▶ TEXT BLOCK
####
Documentation
¶
Index ¶
- Constants
- func AnalyzeFields(records []any) map[string]*FieldStats
- func Project(concepts []Concept, ctx *FormalContext, config ProjectConfig) *api.Topology
- func WalkFieldPaths(v any) []string
- type Attribute
- type AttributeKind
- type Concept
- type FieldStats
- type FormalContext
- type InferConfig
- type Inferrer
- type ProjectConfig
Constants ¶
const MaxConcepts = 10000
MaxConcepts is the safety cap on concept enumeration. If the lattice has more concepts than this, enumeration stops early.
Variables ¶
This section is empty.
Functions ¶
func AnalyzeFields ¶
func AnalyzeFields(records []any) map[string]*FieldStats
AnalyzeFields examines all sampled records to gather field statistics.
func Project ¶
func Project(concepts []Concept, ctx *FormalContext, config ProjectConfig) *api.Topology
Project walks the concept lattice and emits an api.Topology.
Projection rules:
- Universal attributes (top concept intent) identify fields present in ALL records.
- Identifier field = highest-cardinality universal string field → directory name template.
- Shard levels = date-scaled attributes with 2-100 distinct groups → directory levels.
- Leaf files = remaining universal scalar fields → file content templates.
- raw.json is always included.
func WalkFieldPaths ¶
WalkFieldPaths extracts all leaf field paths from a JSON-like value. Returns sorted, unique paths using dot notation (e.g., "item.cve.id").
Types ¶
type Attribute ¶
type Attribute struct {
Name string // e.g., "item.cve.id" or "item.published.year=2024"
Kind AttributeKind // Presence or ScaledValue
Field string // original field path (for ScaledValue, the source field)
}
Attribute is a named binary property in the formal context.
func DecideScaling ¶
func DecideScaling(stats map[string]*FieldStats, totalRecords int) []Attribute
DecideScaling determines which attributes to create from field statistics.
type AttributeKind ¶
type AttributeKind int
AttributeKind classifies how a JSON field is converted to binary attributes.
const ( // Presence means the field path exists in the record. Presence AttributeKind = iota // ScaledValue means the attribute represents a specific value (e.g., year=2024). ScaledValue )
type Concept ¶
type Concept struct {
Extent *roaring.Bitmap // object indices
Intent *roaring.Bitmap // attribute indices
}
Concept is a maximal rectangle in the incidence table: a pair (Extent, Intent) where Extent' = Intent and Intent' = Extent.
func NextClosure ¶
func NextClosure(ctx *FormalContext) []Concept
NextClosure enumerates all formal concepts using Ganter's algorithm. Concepts are produced in lectic order of their intents. Output-polynomial: O(|concepts| × |M| × |G|).
type FieldStats ¶
type FieldStats struct {
Count int // how many records have this field
Cardinality int // number of distinct values
IsDate bool // whether values match ISO date pattern
Values map[string]int // distinct value → count
}
FieldStats holds statistics about a single field across all sampled records.
type FormalContext ¶
type FormalContext struct {
ObjectCount int
Attributes []Attribute
Stats map[string]*FieldStats
// contains filtered or unexported fields
}
FormalContext is a bitmap-based incidence table for Formal Concept Analysis. Column-major storage: each attribute has a bitmap of which objects possess it.
####
▶ REQUIRED TASKS
1. In one to three sentences, explain why concept enumeration in the package documentation can end before the whole lattice has been listed.
2. Extend the package documentation beyond its last entry, the description of FormalContext.
The material is separate from the package documentation.

▶ DATA SECTION
####
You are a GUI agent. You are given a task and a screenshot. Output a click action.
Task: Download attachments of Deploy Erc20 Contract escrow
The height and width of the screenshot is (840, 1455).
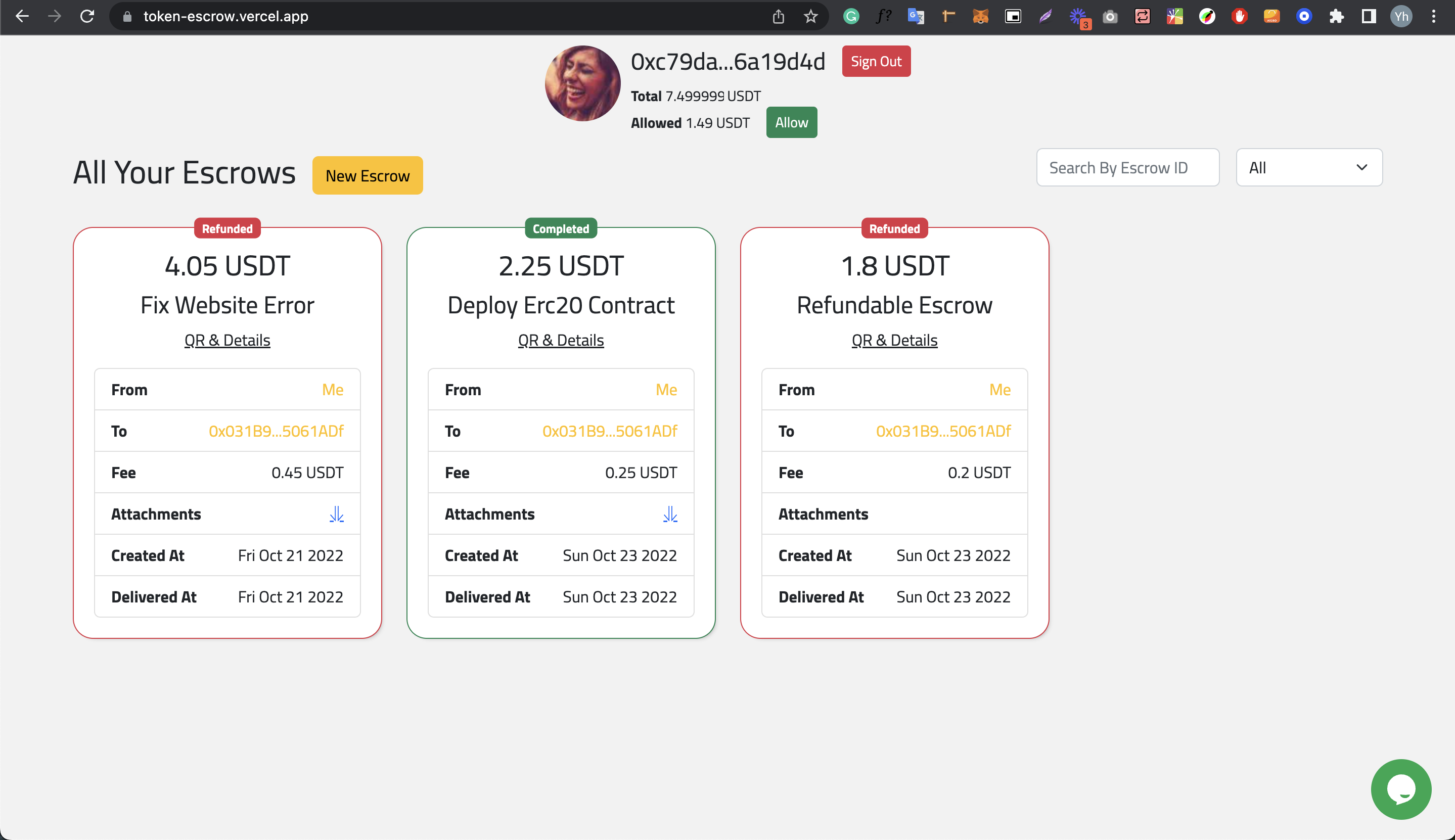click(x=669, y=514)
####
▶ ANSWERS IN ORDER
1. The constant MaxConcepts, set to 10000, serves as a safety cap on concept enumeration. If the lattice has more concepts than this, enumeration stops early.

2.
func BuildContext ¶
func BuildContext(records []any, attrs []Attribute) *FormalContext
BuildContext constructs a FormalContext from records using the given attributes.
func BuildContextFromRecords ¶
func BuildContextFromRecords(records []any) *FormalContext
BuildContextFromRecords is a convenience that analyzes fields and builds a context.
func NewFormalContext ¶
func NewFormalContext(objectCount int, attrNames []string, incidence [][]bool) *FormalContext
NewFormalContext creates a FormalContext from a pre-built incidence table. Used for unit tests with known cross-tables.
func (*FormalContext) AttrDeriv ¶
func (ctx *FormalContext) AttrDeriv(attrs *roaring.Bitmap) *roaring.Bitmap
AttrDeriv computes B' — the set of objects that have ALL attributes in B.
func (*FormalContext) Closure ¶
func (ctx *FormalContext) Closure(attrs *roaring.Bitmap) *roaring.Bitmap
Closure computes B” = (B')'.
func (*FormalContext) ObjectDeriv ¶
func (ctx *FormalContext) ObjectDeriv(objs *roaring.Bitmap) *roaring.Bitmap
ObjectDeriv computes A' — the set of attributes common to ALL objects in A.
type InferConfig ¶
type InferConfig struct {
SampleSize int // max records to sample (default 1000)
RootName string // root directory name (default "records")
Seed int64 // random seed for reservoir sampling (0 = deterministic)
}
InferConfig controls the schema inference pipeline.
func DefaultInferConfig ¶
func DefaultInferConfig() InferConfig
DefaultInferConfig returns sensible defaults.
type Inferrer ¶
type Inferrer struct {
Config InferConfig
}
Inferrer orchestrates FCA-based schema inference.
func (*Inferrer) InferFromRecords ¶
InferFromRecords infers a topology from pre-loaded records.
func (*Inferrer) InferFromSQLite ¶
InferFromSQLite infers a topology by streaming records from a SQLite database. Uses reservoir sampling to keep memory bounded.
type ProjectConfig ¶
type ProjectConfig struct {
RootName string // directory name for the root node (default: "records")
}
ProjectConfig controls how the lattice is projected into a topology.
func DefaultProjectConfig ¶
func DefaultProjectConfig() ProjectConfig
DefaultProjectConfig returns sensible defaults.